US District Court for the District of Columbia - 72 F. Supp. 573 (D.D.C. 1947)
July 7, 1947

72 F. Supp. 573 (1947)

COOK CHOCOLATE CO.
v.
MILLER et al.

Civ. A. 684-47.

District Court of the United States for the District of Columbia.

July 7, 1947.

Arthur D. Condon, of Washington, D. C., and Schwartz & Cooper, of Chicago, Ill., for plaintiff.

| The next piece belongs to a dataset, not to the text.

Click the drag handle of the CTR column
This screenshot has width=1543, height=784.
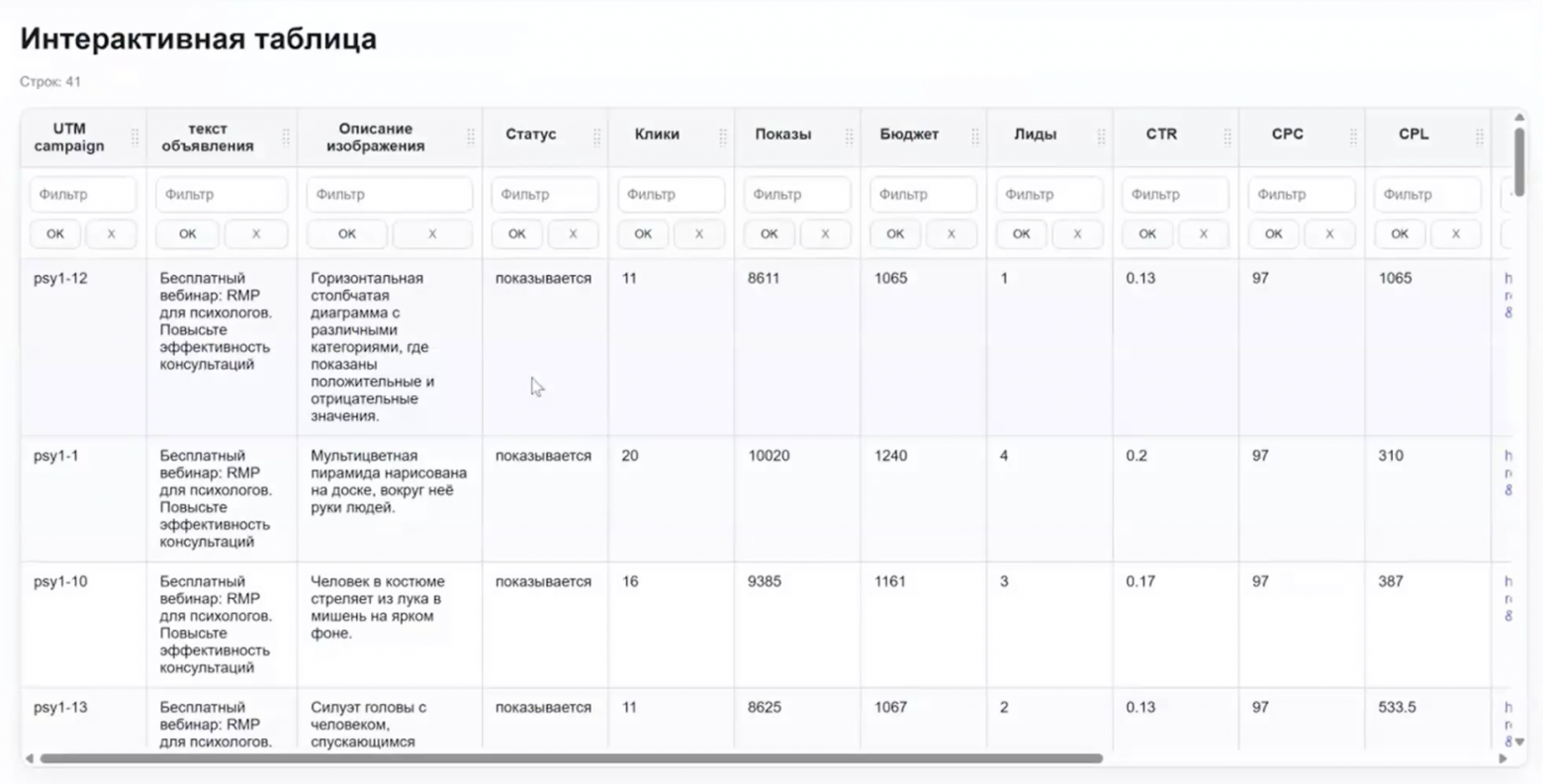click(1227, 137)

Theron L. Caudle, Asst. Atty. Gen., and John T. Grigsby, Atty., Dept. Justice, of Washington, D. C., for defendants.

BAILEY, Justice.

Section 371(e) of the Federal Food, Drug and Cosmetic Act, 21 U.S.C.A., provides that the Administrator, on his own initiative or upon an application of any interested industry or substantial portion thereof stating reasonable grounds therefor shall hold a public hearing upon a proposal to issue, amend, or repeal any regulation contemplated by certain sections of the Act. The Act further provides that after the public hearing the industry seeking a change in the regulation may appeal to the Court of Appeals from any order made by the Administrator based upon the evidence given at the public hearing.

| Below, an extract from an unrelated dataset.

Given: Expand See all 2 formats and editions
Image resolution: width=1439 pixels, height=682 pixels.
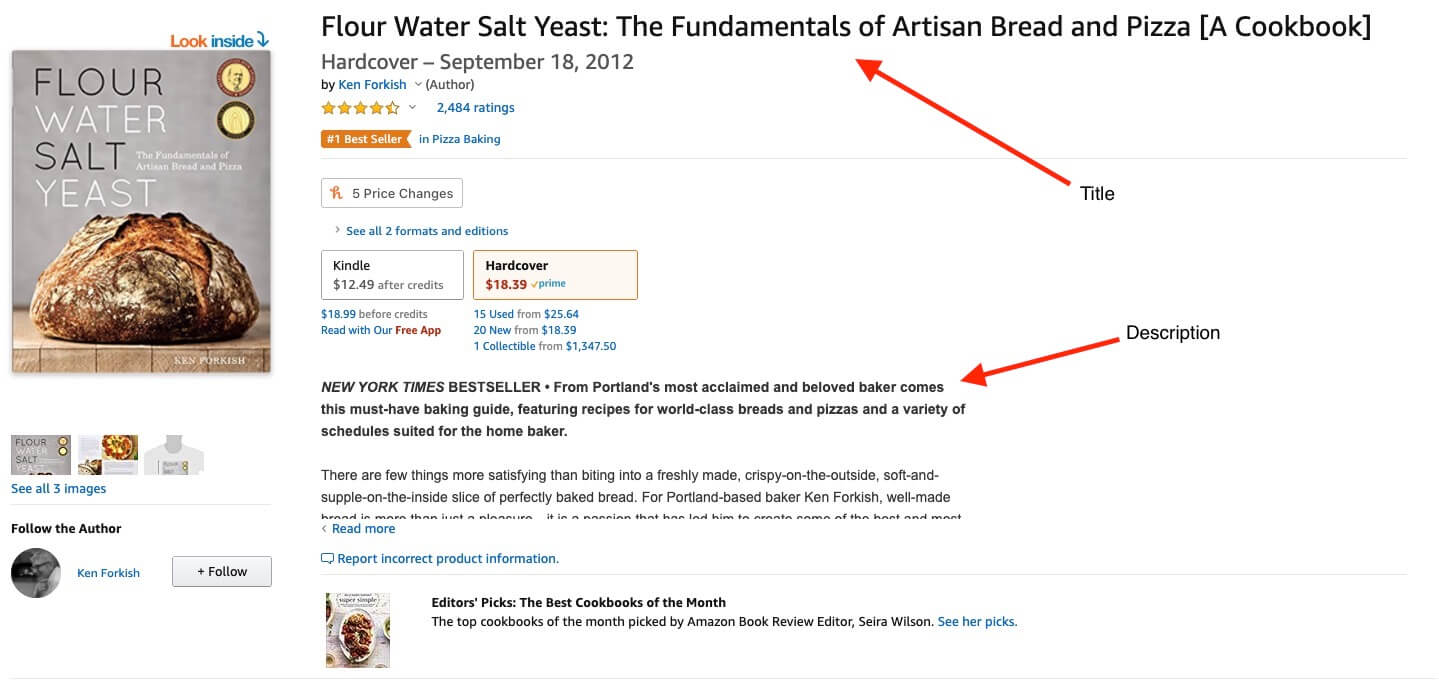Looking at the screenshot, I should [x=426, y=230].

In this case the plaintiff, who is a large manufacturer of sweet chocolates, has sought to have the Administrator have a public hearing to amend his regulation upon sweet chocolates so that certain vitamins may be added to the chocolates. The plaintiff manufacturing a sweet chocolate to which certain vitamins have been added, the whole being sold under the name of Vita Sert, stated in his application certain facts in support of his application that the Administrator had permitted vitamins to be added to certain cereals providing optional standards for vitamin enrichment in Farina, macaroni, wheat, flour, and corn meal; that the British Ministry of Food announced that chocolate had been found to be the best medium for administering vitamin concentrates; that the United States Army had ordered and utilized vitaminized chocolate on a large scale in *574 its emergency ration; that the Red Cross had also used large quantities of it for undernourished persons abroad, and annexed to its application letters from eminent physicians and other authorities.

The Administrator refused to hold a public hearing, saying that no reasonable ground was shown for holding it. Thereupon, plaintiff brought this suit, seeking a declaratory judgment, and to direct the Administrator to hold a public hearing upon plaintiff's application, and that the court determine that the plaintiff's product Vita Sert does not violate the Cacao products regulation established by the Federal Security Administrator.

The defendant, the Federal Security Administrator, has moved to dismiss the complaint on the ground that the court is without jurisdiction and that the complaint fails to state facts sufficient to constitute a cause of action. As to the question of jurisdiction he contends that the action of the Administrator is a discretionary one and that the court has no power to review it. However, if the foregoing allegations of the petition filed with the Administrator are true, the action of the latter is clearly arbitrary. His power to fix regulations is given whenever "in the judgment of the Administrator such action will promote honesty and fair dealing in the interest of consumers" and his holding that the plaintiff's application did not show reasonable grounds was not based upon this power but apparently upon some general authority not vested in him by the statute to define whether or not the addition of vitamins to chocolates to be used as a confection would be used by the public in sufficient quantities to justify a new regulation or an amendment to the existing regulation. See Perkins v. Elg, 307 U.S. 325, 59 S. Ct. 884, 83 L. Ed. 1320.

So far then, as the action of the Administrator in denying plaintiff's application is concerned, the motion to dismiss the complaint will be overruled.

As to plaintiff's right to declaratory judgment as to whether or not its product Vita Sert is barred by the defendant's regulation, this question is governed by the case of Helco Products Co., Inc. v. McNutt, 78 U.S.App.D.C. 71, 137 F.2d 681, 149 A. L.R. 345. As to that and also as to the defendant, the Attorney General, the motion to dismiss will be sustained.